*Goal of the exercise*. Write the data out again exactly, with every picture removed.

::: Dataset entries :::

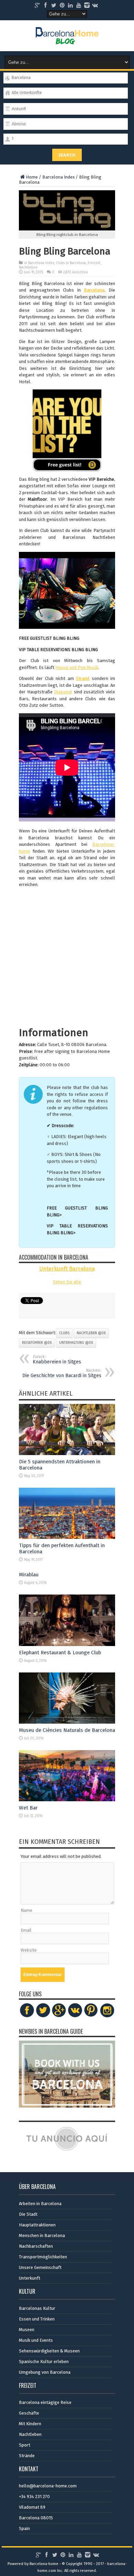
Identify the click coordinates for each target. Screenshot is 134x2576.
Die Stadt (28, 2214)
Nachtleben (28, 267)
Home (32, 177)
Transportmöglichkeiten (43, 2256)
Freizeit (94, 263)
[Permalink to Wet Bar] (67, 1799)
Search (67, 155)
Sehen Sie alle (67, 1281)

:::

*Exercise response*.
Identify the click coordinates for each target. Screenshot is 134x2576.
Die Stadt (28, 2214)
Nachtleben (28, 267)
Home (32, 177)
Transportmöglichkeiten (43, 2256)
Freizeit (94, 263)
[Permalink to Wet Bar] (67, 1799)
Search (67, 155)
Sehen Sie alle (67, 1281)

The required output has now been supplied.